Pour un architecte, s’attaquer au monde de la psychiatrie implique des questions inhabituelles car l’usager n’est pas une personne comme une autre. Comment concevoir un lieu à destination de patients mentalement en souffrance, ayant besoin d’un vaste espace vital pour se sentir en sécurité ? Les couloirs, ennuyeux pour le commun des mortels, deviennent anxiogènes pour le malade, à qui l’on doit, par ailleurs, éviter toute sensation d’enfermement. Autant dire que, dans ces conditions, si l’architecture ne peut soigner les maux, elle peut s’avérer décisive. C’est le défi qu’a brillamment relevé l’agence Richter architectes & associés avec ce centre psychothérapique à Metz.
L’agence s’est inspirée du « Moi-peau », concept psychanalytique développé par Didier Anzieu dans les années 70 et qui explique comment se construit le sentiment d’existence en redonnant toute sa place au corps. Ce projet au long cours aura mis huit ans à voir le jour, dans le contexte peu amène d’une zone d’activité en mutation permanente à l’entrée de la ville, entre des bureaux de facture médiocre et une station-service. Mais pas de quoi effrayer nos architectes, qui avouent être familiers des environnements peu engageants. Face à cette situation a priori défavorable, il suffisait en effet de regarder de plus près pour dénicher quelques qualités paysagères : un bois, un alignement d’arbres, la topographie du terrain… Ce dernier, en plus de constituer une opportunité foncière pour la ville, présentait en outre l’avantage d’être très bien desservi.
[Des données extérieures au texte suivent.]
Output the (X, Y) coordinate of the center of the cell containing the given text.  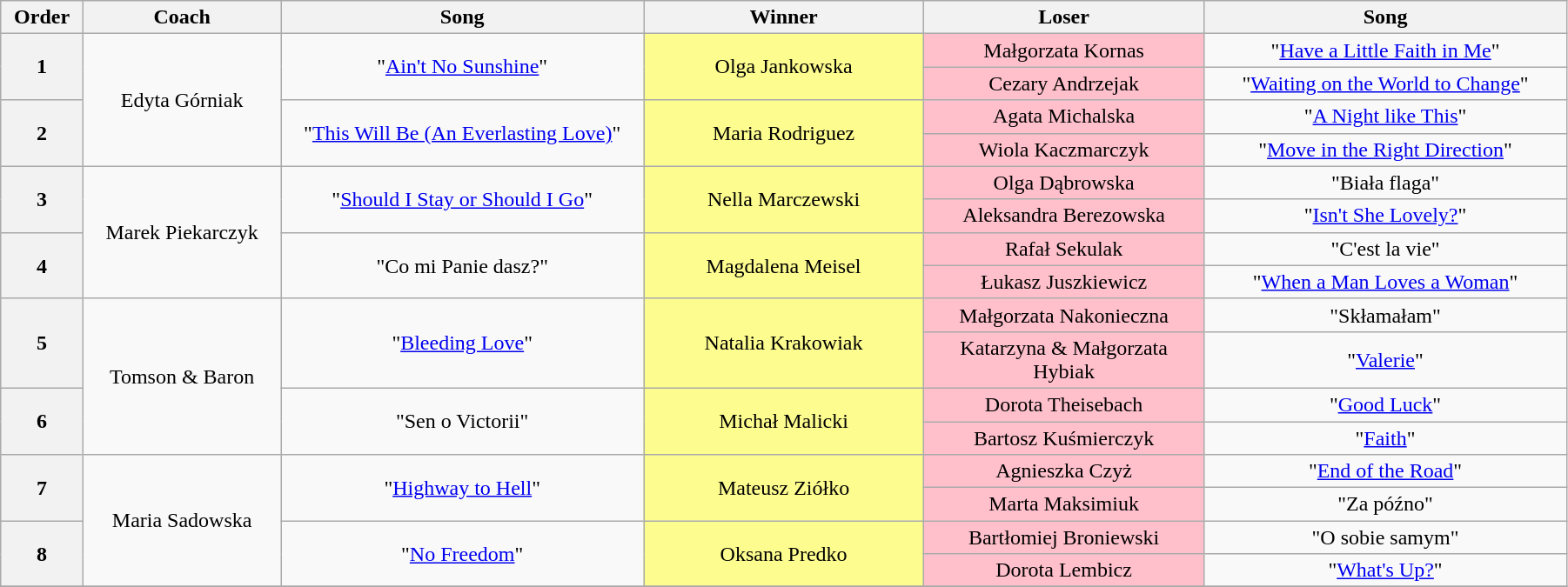
3 (42, 199)
"End of the Road" (1385, 472)
"When a Man Loves a Woman" (1385, 282)
Maria Sadowska (181, 521)
Marek Piekarczyk (181, 232)
Maria Rodriguez (784, 133)
Bartłomiej Broniewski (1064, 538)
Katarzyna & Małgorzata Hybiak (1064, 360)
6 (42, 421)
"No Freedom" (463, 554)
Coach (181, 17)
Michał Malicki (784, 421)
Agata Michalska (1064, 117)
"Should I Stay or Should I Go" (463, 199)
Dorota Lembicz (1064, 571)
"Co mi Panie dasz?" (463, 265)
Cezary Andrzejak (1064, 84)
"Sen o Victorii" (463, 421)
"A Night like This" (1385, 117)
Natalia Krakowiak (784, 343)
Loser (1064, 17)
"Good Luck" (1385, 405)
Małgorzata Nakonieczna (1064, 315)
Winner (784, 17)
1 (42, 67)
"What's Up?" (1385, 571)
Małgorzata Kornas (1064, 50)
8 (42, 554)
"Biała flaga" (1385, 183)
"C'est la vie" (1385, 249)
5 (42, 343)
2 (42, 133)
Mateusz Ziółko (784, 488)
"Highway to Hell" (463, 488)
Olga Jankowska (784, 67)
Łukasz Juszkiewicz (1064, 282)
"Ain't No Sunshine" (463, 67)
Marta Maksimiuk (1064, 505)
"Skłamałam" (1385, 315)
Order (42, 17)
Olga Dąbrowska (1064, 183)
Rafał Sekulak (1064, 249)
Edyta Górniak (181, 100)
Nella Marczewski (784, 199)
"Valerie" (1385, 360)
Oksana Predko (784, 554)
Wiola Kaczmarczyk (1064, 150)
Aleksandra Berezowska (1064, 216)
7 (42, 488)
4 (42, 265)
"Waiting on the World to Change" (1385, 84)
Tomson & Baron (181, 376)
"Isn't She Lovely?" (1385, 216)
"This Will Be (An Everlasting Love)" (463, 133)
"Faith" (1385, 438)
Magdalena Meisel (784, 265)
Dorota Theisebach (1064, 405)
Agnieszka Czyż (1064, 472)
"O sobie samym" (1385, 538)
"Have a Little Faith in Me" (1385, 50)
"Move in the Right Direction" (1385, 150)
Bartosz Kuśmierczyk (1064, 438)
"Za późno" (1385, 505)
"Bleeding Love" (463, 343)
Find where the given text appears and provide that cell's center as [x, y] coordinate. 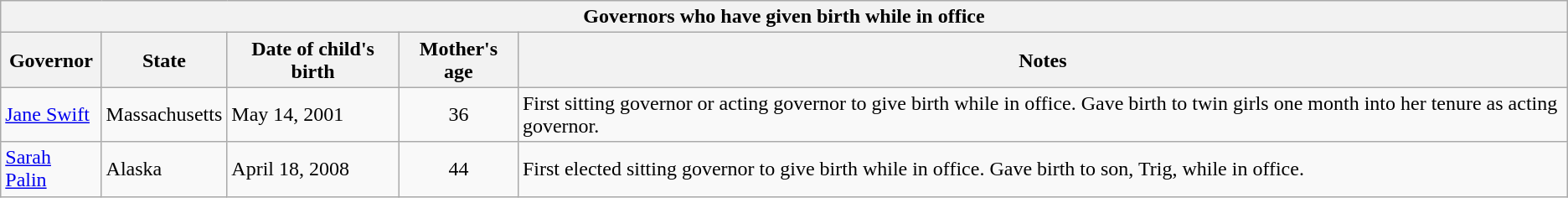
Alaska [164, 169]
44 [458, 169]
First elected sitting governor to give birth while in office. Gave birth to son, Trig, while in office. [1042, 169]
Notes [1042, 60]
Governor [51, 60]
April 18, 2008 [313, 169]
36 [458, 114]
Sarah Palin [51, 169]
Governors who have given birth while in office [784, 17]
Date of child's birth [313, 60]
State [164, 60]
Massachusetts [164, 114]
Mother's age [458, 60]
Jane Swift [51, 114]
First sitting governor or acting governor to give birth while in office. Gave birth to twin girls one month into her tenure as acting governor. [1042, 114]
May 14, 2001 [313, 114]
Search for the cell housing the specified text and yield its [x, y] center coordinate. 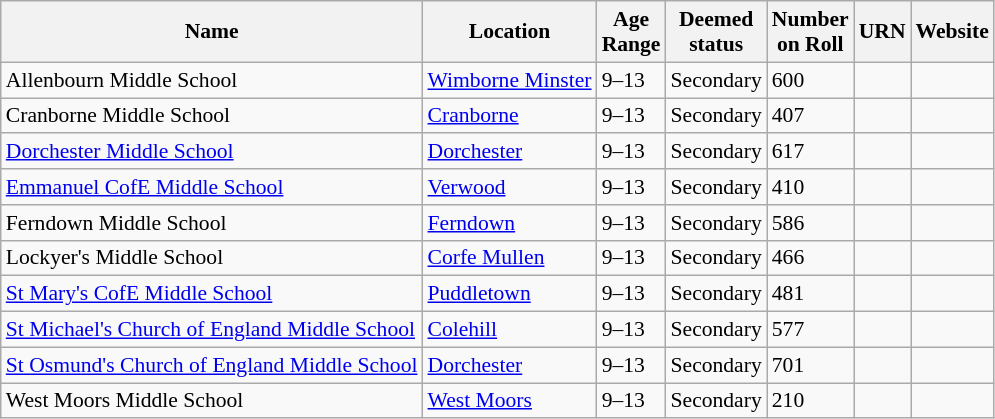
410 [810, 187]
600 [810, 80]
URN [882, 32]
Name [212, 32]
Dorchester Middle School [212, 152]
West Moors [509, 401]
AgeRange [632, 32]
466 [810, 258]
701 [810, 365]
Cranborne [509, 116]
Lockyer's Middle School [212, 258]
Cranborne Middle School [212, 116]
Allenbourn Middle School [212, 80]
Numberon Roll [810, 32]
617 [810, 152]
St Michael's Church of England Middle School [212, 330]
Ferndown Middle School [212, 223]
Ferndown [509, 223]
Colehill [509, 330]
Puddletown [509, 294]
210 [810, 401]
Deemedstatus [716, 32]
481 [810, 294]
586 [810, 223]
West Moors Middle School [212, 401]
Wimborne Minster [509, 80]
Corfe Mullen [509, 258]
Emmanuel CofE Middle School [212, 187]
Location [509, 32]
St Mary's CofE Middle School [212, 294]
Verwood [509, 187]
407 [810, 116]
St Osmund's Church of England Middle School [212, 365]
Website [952, 32]
577 [810, 330]
For the text-containing cell, return its midpoint in [X, Y] coordinate format. 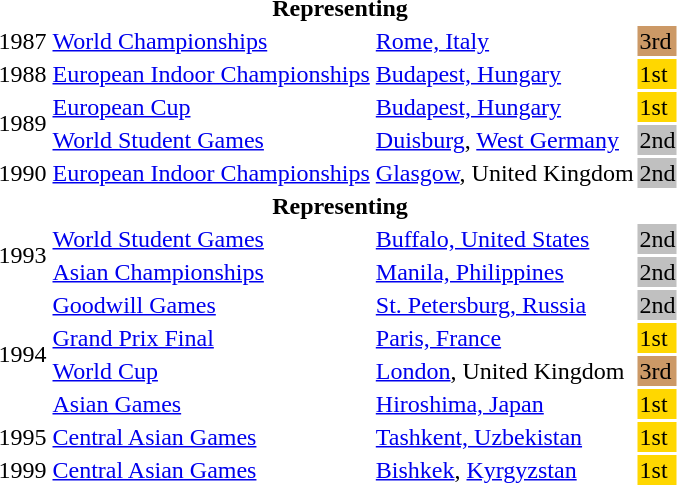
World Championships [211, 41]
Rome, Italy [504, 41]
World Cup [211, 371]
Glasgow, United Kingdom [504, 173]
Asian Games [211, 404]
Goodwill Games [211, 305]
Hiroshima, Japan [504, 404]
Asian Championships [211, 272]
Grand Prix Final [211, 338]
Manila, Philippines [504, 272]
Bishkek, Kyrgyzstan [504, 470]
European Cup [211, 107]
Paris, France [504, 338]
Buffalo, United States [504, 239]
Duisburg, West Germany [504, 140]
London, United Kingdom [504, 371]
Tashkent, Uzbekistan [504, 437]
St. Petersburg, Russia [504, 305]
Extract the [x, y] coordinate from the center of the cell holding the provided text.  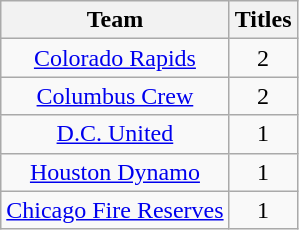
Titles [263, 20]
Team [115, 20]
Colorado Rapids [115, 58]
D.C. United [115, 134]
Houston Dynamo [115, 172]
Chicago Fire Reserves [115, 210]
Columbus Crew [115, 96]
Return the [x, y] coordinate for the center point of the cell that contains the specified text.  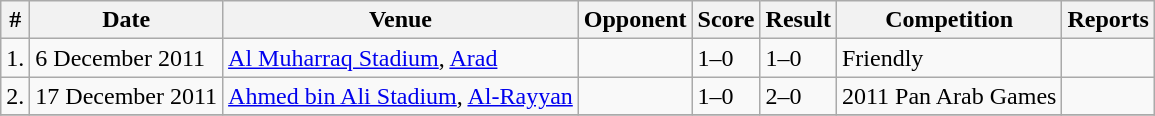
Opponent [635, 20]
Venue [401, 20]
2–0 [798, 96]
Competition [948, 20]
17 December 2011 [126, 96]
6 December 2011 [126, 58]
Reports [1108, 20]
Result [798, 20]
Date [126, 20]
Friendly [948, 58]
1. [16, 58]
Al Muharraq Stadium, Arad [401, 58]
2011 Pan Arab Games [948, 96]
Ahmed bin Ali Stadium, Al-Rayyan [401, 96]
2. [16, 96]
# [16, 20]
Score [726, 20]
Capture the cell that displays the provided text and extract its (X, Y) central coordinate. 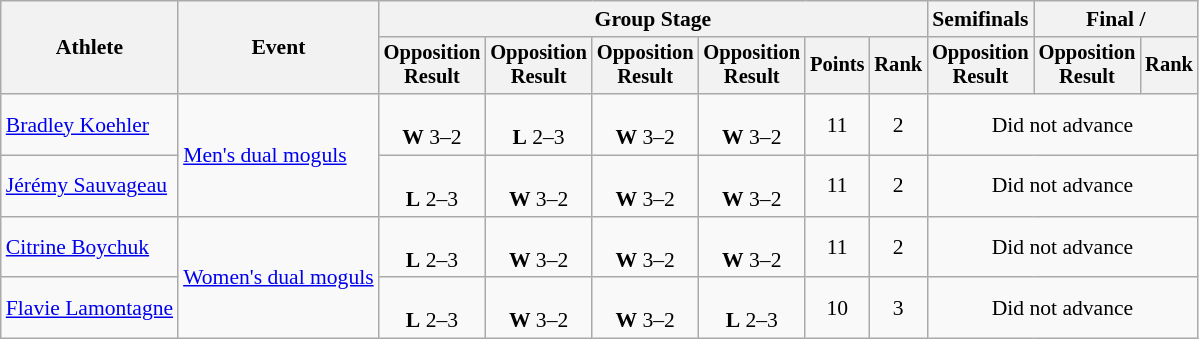
Event (278, 48)
Final / (1116, 19)
Semifinals (980, 19)
Citrine Boychuk (90, 248)
Flavie Lamontagne (90, 308)
Women's dual moguls (278, 278)
10 (837, 308)
Men's dual moguls (278, 155)
Athlete (90, 48)
Group Stage (653, 19)
3 (898, 308)
Jérémy Sauvageau (90, 186)
Bradley Koehler (90, 124)
Points (837, 66)
Identify which cell holds the provided text, then report its (x, y) central coordinate. 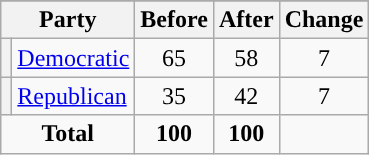
65 (174, 58)
Party (68, 20)
Change (324, 20)
Republican (74, 96)
After (246, 20)
35 (174, 96)
58 (246, 58)
Democratic (74, 58)
Before (174, 20)
42 (246, 96)
Total (68, 134)
Identify which cell holds the provided text, then report its (x, y) central coordinate. 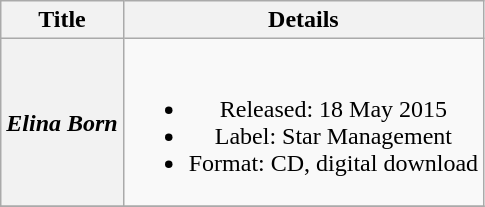
Elina Born (62, 122)
Released: 18 May 2015Label: Star ManagementFormat: CD, digital download (303, 122)
Details (303, 20)
Title (62, 20)
Locate the cell with the specified text and output its [X, Y] center coordinate. 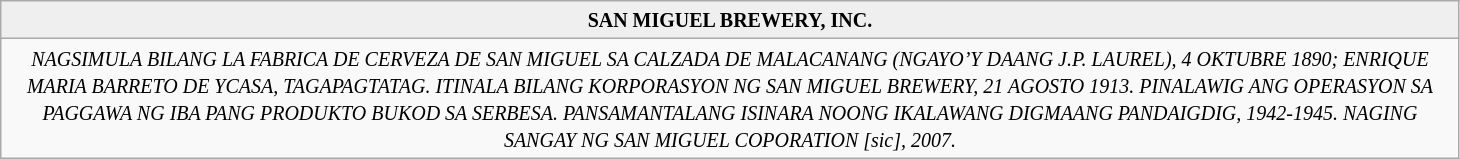
SAN MIGUEL BREWERY, INC. [730, 20]
Determine the [x, y] coordinate at the center of the cell enclosing the given text.  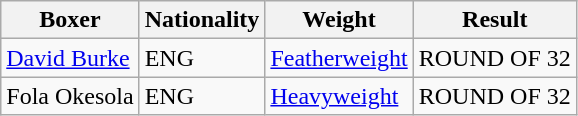
Nationality [202, 20]
David Burke [70, 58]
Weight [339, 20]
Heavyweight [339, 96]
Featherweight [339, 58]
Result [494, 20]
Boxer [70, 20]
Fola Okesola [70, 96]
For the text-containing cell, return its midpoint in [X, Y] coordinate format. 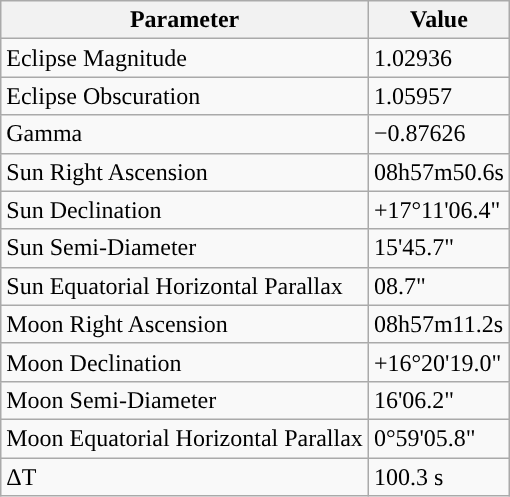
−0.87626 [438, 134]
15'45.7" [438, 248]
100.3 s [438, 477]
Moon Right Ascension [185, 324]
1.05957 [438, 96]
Gamma [185, 134]
16'06.2" [438, 400]
Value [438, 20]
Sun Semi-Diameter [185, 248]
08h57m50.6s [438, 172]
Eclipse Obscuration [185, 96]
Parameter [185, 20]
Sun Declination [185, 210]
+16°20'19.0" [438, 362]
08h57m11.2s [438, 324]
Moon Declination [185, 362]
Sun Equatorial Horizontal Parallax [185, 286]
1.02936 [438, 58]
08.7" [438, 286]
Eclipse Magnitude [185, 58]
Sun Right Ascension [185, 172]
Moon Semi-Diameter [185, 400]
ΔT [185, 477]
+17°11'06.4" [438, 210]
Moon Equatorial Horizontal Parallax [185, 438]
0°59'05.8" [438, 438]
Search for the cell housing the specified text and yield its [X, Y] center coordinate. 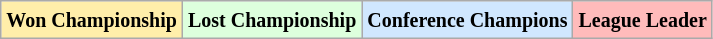
Lost Championship [272, 20]
Won Championship [92, 20]
Conference Champions [468, 20]
League Leader [642, 20]
Scan for the cell matching the given text and deliver its [X, Y] coordinate at center. 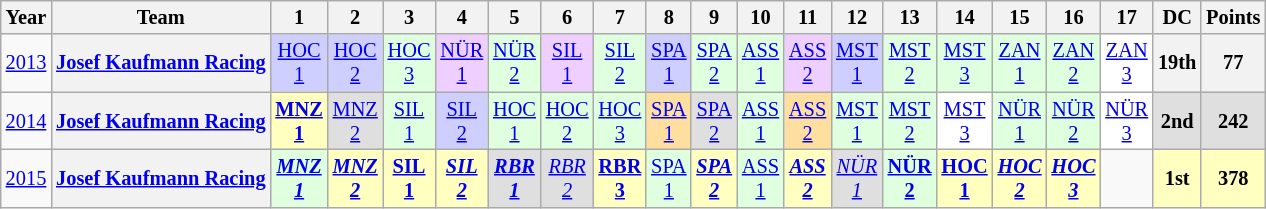
3 [410, 17]
2nd [1177, 121]
11 [808, 17]
RBR1 [514, 178]
RBR2 [568, 178]
14 [965, 17]
4 [462, 17]
ZAN3 [1126, 63]
15 [1020, 17]
17 [1126, 17]
10 [760, 17]
5 [514, 17]
7 [620, 17]
ZAN2 [1073, 63]
12 [857, 17]
NÜR3 [1126, 121]
RBR3 [620, 178]
2 [356, 17]
Year [26, 17]
9 [714, 17]
ZAN1 [1020, 63]
19th [1177, 63]
Points [1233, 17]
13 [910, 17]
2015 [26, 178]
16 [1073, 17]
8 [668, 17]
378 [1233, 178]
6 [568, 17]
2014 [26, 121]
Team [160, 17]
1st [1177, 178]
77 [1233, 63]
1 [298, 17]
242 [1233, 121]
DC [1177, 17]
2013 [26, 63]
Output the (X, Y) coordinate of the center of the cell containing the given text.  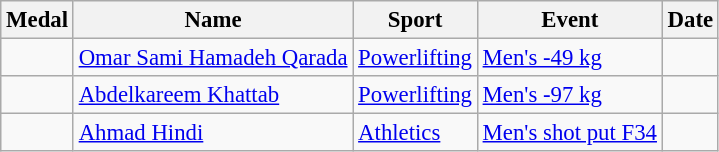
Men's shot put F34 (570, 133)
Athletics (415, 133)
Abdelkareem Khattab (212, 95)
Event (570, 20)
Name (212, 20)
Ahmad Hindi (212, 133)
Date (690, 20)
Sport (415, 20)
Medal (38, 20)
Men's -49 kg (570, 58)
Omar Sami Hamadeh Qarada (212, 58)
Men's -97 kg (570, 95)
Extract the [x, y] coordinate from the center of the cell holding the provided text.  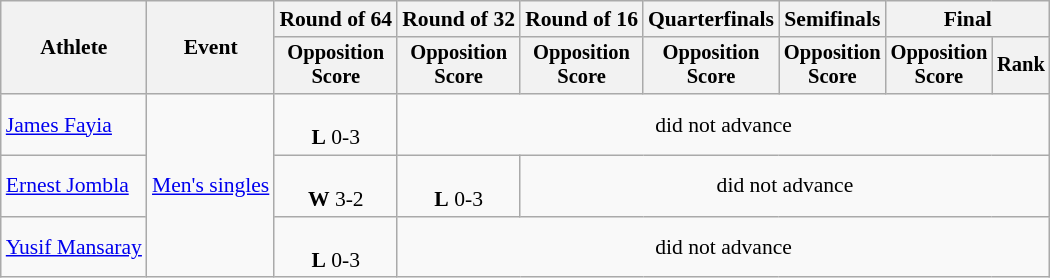
Semifinals [832, 19]
Yusif Mansaray [74, 248]
Round of 32 [458, 19]
Athlete [74, 48]
Round of 64 [336, 19]
Event [210, 48]
Quarterfinals [711, 19]
Men's singles [210, 186]
Final [968, 19]
Rank [1021, 66]
Round of 16 [582, 19]
James Fayia [74, 124]
Ernest Jombla [74, 186]
W 3-2 [336, 186]
Detect which cell encompasses the target text, then output its (X, Y) center coordinate. 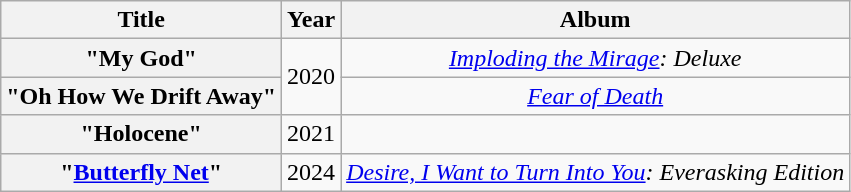
Desire, I Want to Turn Into You: Everasking Edition (596, 172)
"Butterfly Net" (142, 172)
Title (142, 20)
Imploding the Mirage: Deluxe (596, 58)
2020 (312, 77)
"Holocene" (142, 134)
"My God" (142, 58)
Album (596, 20)
"Oh How We Drift Away" (142, 96)
2021 (312, 134)
2024 (312, 172)
Fear of Death (596, 96)
Year (312, 20)
Find where the given text appears and provide that cell's center as [X, Y] coordinate. 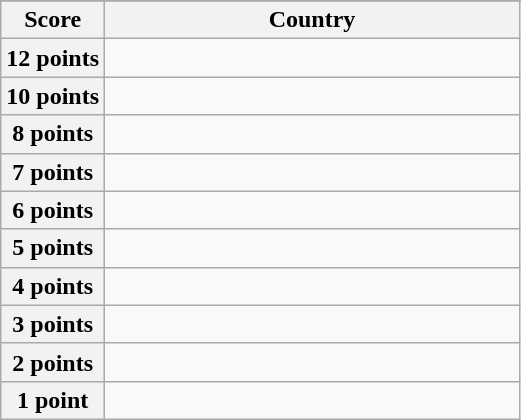
6 points [53, 210]
Country [312, 20]
10 points [53, 96]
4 points [53, 286]
12 points [53, 58]
8 points [53, 134]
Score [53, 20]
5 points [53, 248]
2 points [53, 362]
3 points [53, 324]
1 point [53, 400]
7 points [53, 172]
Return [X, Y] of the center of cell containing provided text 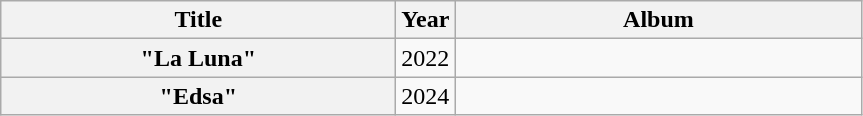
Album [658, 20]
2024 [426, 96]
"La Luna" [198, 58]
Title [198, 20]
2022 [426, 58]
"Edsa" [198, 96]
Year [426, 20]
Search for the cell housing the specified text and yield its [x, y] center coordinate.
Une question préalable et lancinante a guidé les maîtres d’œuvre tout au long de la conception : « Comment offrir un lieu qui protège, qui permette de retrouver ses appuis pour se rouvrir au monde ? Comment construire une enveloppe permanente dans un contexte impermanent ? » s’est interrogée Pascale Richter, fondatrice de l’agence. Ouvert trois cent soixante-cinq jours par an, le lieu accueille des enfants et des adultes qui ne doivent jamais se croiser.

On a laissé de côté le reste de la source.